Look through the lines below; wherever the word "link" appears, copy that line.

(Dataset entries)
---------------
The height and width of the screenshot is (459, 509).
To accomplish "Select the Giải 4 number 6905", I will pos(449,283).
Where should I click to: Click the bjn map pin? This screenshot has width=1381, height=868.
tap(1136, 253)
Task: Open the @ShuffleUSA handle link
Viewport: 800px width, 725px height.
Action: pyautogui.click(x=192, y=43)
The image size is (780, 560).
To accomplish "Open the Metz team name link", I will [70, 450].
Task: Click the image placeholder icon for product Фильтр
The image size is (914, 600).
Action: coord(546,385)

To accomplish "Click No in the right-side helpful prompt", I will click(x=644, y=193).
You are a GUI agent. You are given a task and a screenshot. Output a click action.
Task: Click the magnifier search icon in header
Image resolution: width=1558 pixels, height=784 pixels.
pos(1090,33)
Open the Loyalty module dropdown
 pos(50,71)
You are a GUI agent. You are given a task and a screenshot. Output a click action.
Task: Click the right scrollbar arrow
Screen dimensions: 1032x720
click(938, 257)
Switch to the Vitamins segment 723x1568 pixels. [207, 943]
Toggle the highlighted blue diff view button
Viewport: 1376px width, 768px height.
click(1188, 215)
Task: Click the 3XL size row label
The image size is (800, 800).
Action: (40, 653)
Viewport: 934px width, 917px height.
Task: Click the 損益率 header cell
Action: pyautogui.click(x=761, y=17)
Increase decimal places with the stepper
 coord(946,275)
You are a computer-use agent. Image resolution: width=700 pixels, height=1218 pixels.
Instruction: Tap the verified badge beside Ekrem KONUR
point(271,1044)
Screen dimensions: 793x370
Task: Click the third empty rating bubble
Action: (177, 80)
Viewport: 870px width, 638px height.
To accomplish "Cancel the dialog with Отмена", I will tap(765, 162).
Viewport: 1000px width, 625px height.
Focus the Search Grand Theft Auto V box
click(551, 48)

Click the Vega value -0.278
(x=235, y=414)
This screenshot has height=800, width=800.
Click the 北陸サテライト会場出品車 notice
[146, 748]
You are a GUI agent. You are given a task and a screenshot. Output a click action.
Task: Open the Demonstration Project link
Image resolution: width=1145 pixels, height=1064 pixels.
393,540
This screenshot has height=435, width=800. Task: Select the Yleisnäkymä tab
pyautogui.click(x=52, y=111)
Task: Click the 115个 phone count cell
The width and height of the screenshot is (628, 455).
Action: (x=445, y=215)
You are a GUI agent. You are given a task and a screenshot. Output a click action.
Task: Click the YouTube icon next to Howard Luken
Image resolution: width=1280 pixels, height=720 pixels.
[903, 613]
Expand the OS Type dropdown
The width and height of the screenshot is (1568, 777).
---------------
*RESULT OF THE TASK*:
Task: Open the @ShuffleUSA handle link
To accomplish "Open the Metz team name link", I will [70, 450].
Task: Open the Demonstration Project link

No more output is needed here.